Optimal Clustering and Routing Path in MANETs Using Hybrid Optimization
摘要
Mobile Ad-hoc Networks (MANETs) have dynamic topology and are decentralized, which face issues related to routing and clustering for efficient and effective transfer of data while considering the energy limitation. It is also important to minimize energy demands and increase performance, network lifetime. Thus, to overcome the above challenges from the existing research methods, clustering and routing in MANETs are hybrid optimized by employing Improved Harris Hawks Optimization (IHHO) and Flamingo Jelly Fish Search Optimization (FJSO). The IHHO algorithm is developed based on the hunting strategy of Harris hawks to effectively identify the number and density of clusters that meet energy consumption optimization and networking lifespan enhancement goals. On the other hand, the FJSO technique combines Jelly Fish Search Optimization (JFSO) and Flamingo Search Algorithm (FSA) for determining the secure and best path from the source to destination with a particular fitness value achievement.
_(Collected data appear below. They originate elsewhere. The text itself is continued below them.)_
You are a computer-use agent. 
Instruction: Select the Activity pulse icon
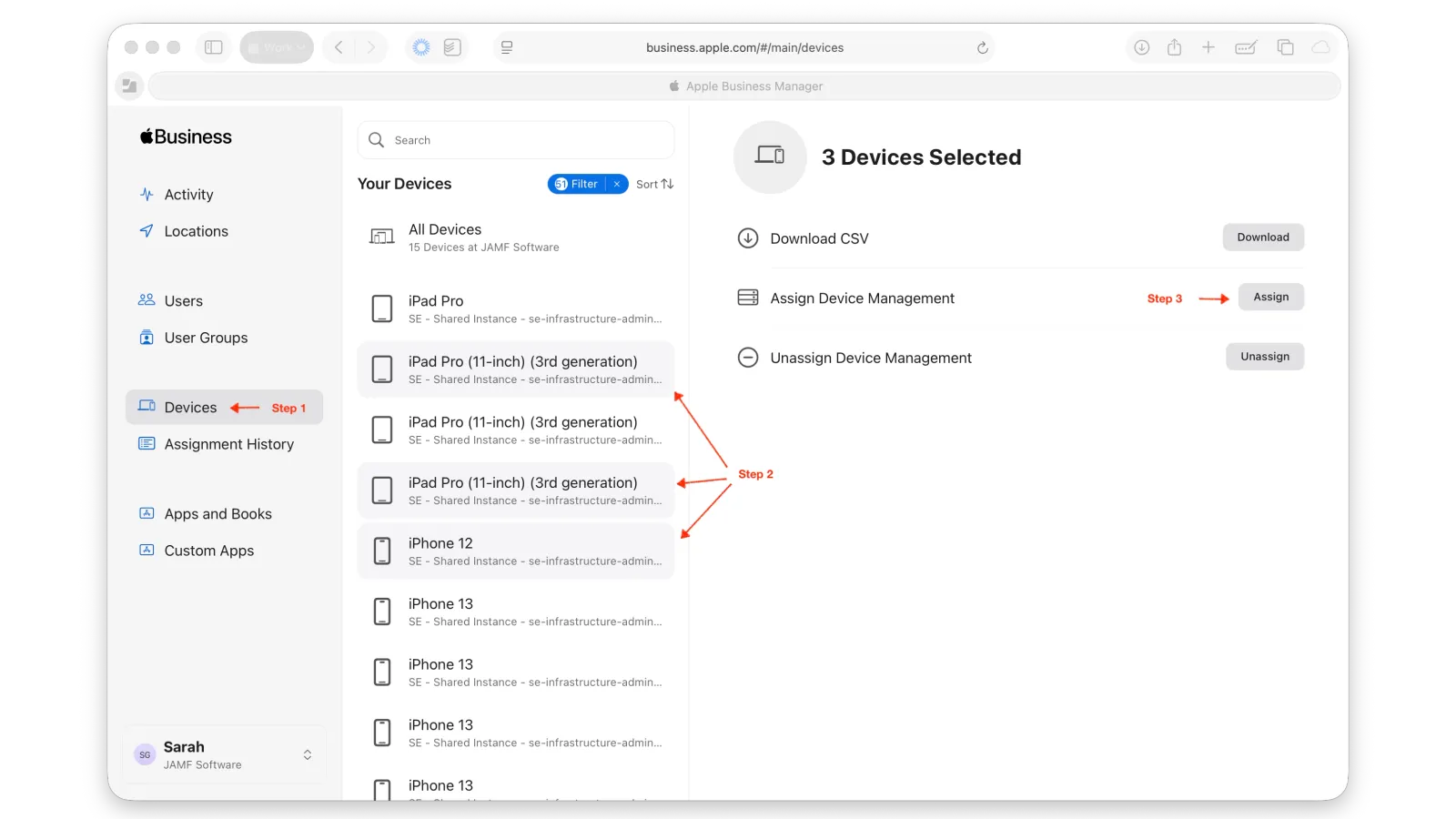(147, 194)
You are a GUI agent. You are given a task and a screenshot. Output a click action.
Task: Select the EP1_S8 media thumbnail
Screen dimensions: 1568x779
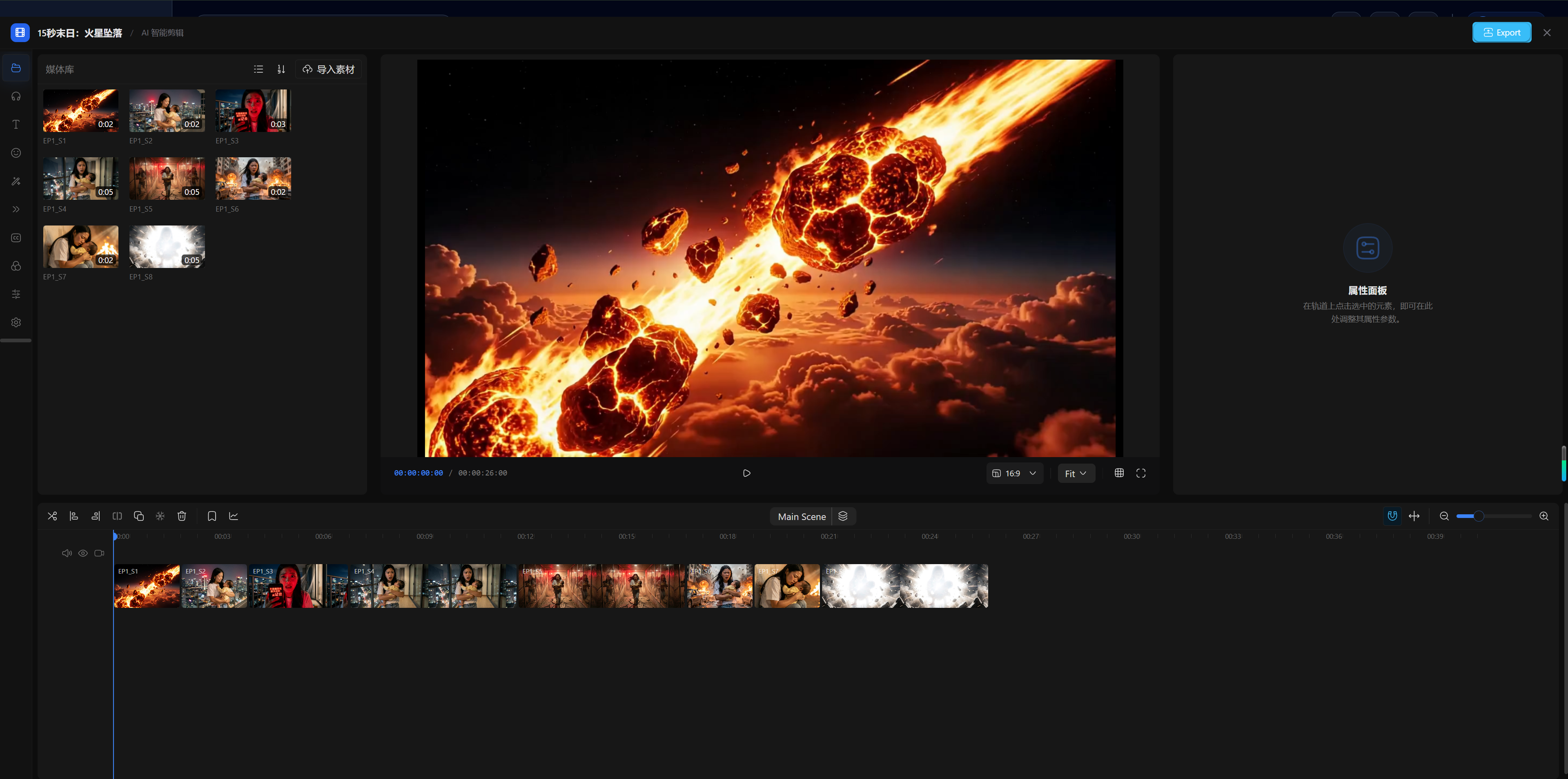167,247
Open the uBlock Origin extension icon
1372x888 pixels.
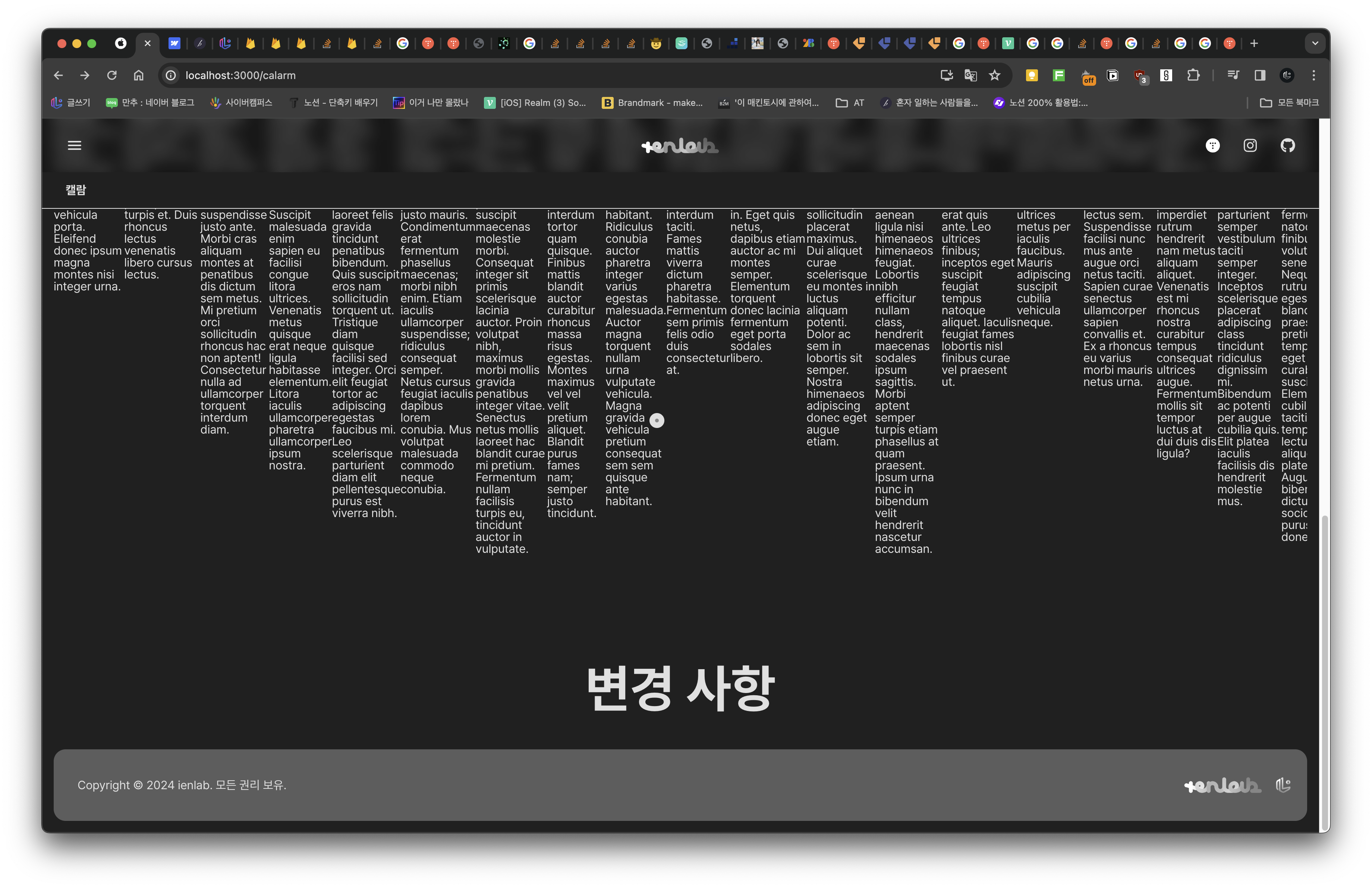[1140, 75]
Therefore, the results of the proposed Hybrid Optimization (HO) achieved show Packet Drop Ratio (PDR) of 47.32%, End-to-End Delay of 0.26 s, and Throughput of 3522.42 bits/s, which are superior compared to existing methods, Mobility Aware Routing Protocol using Hybrid Optimization (MARO-HO) and Improved Metaheuristic-Driven Energy-Aware Cluster-Based Routing (IMD-EACBR).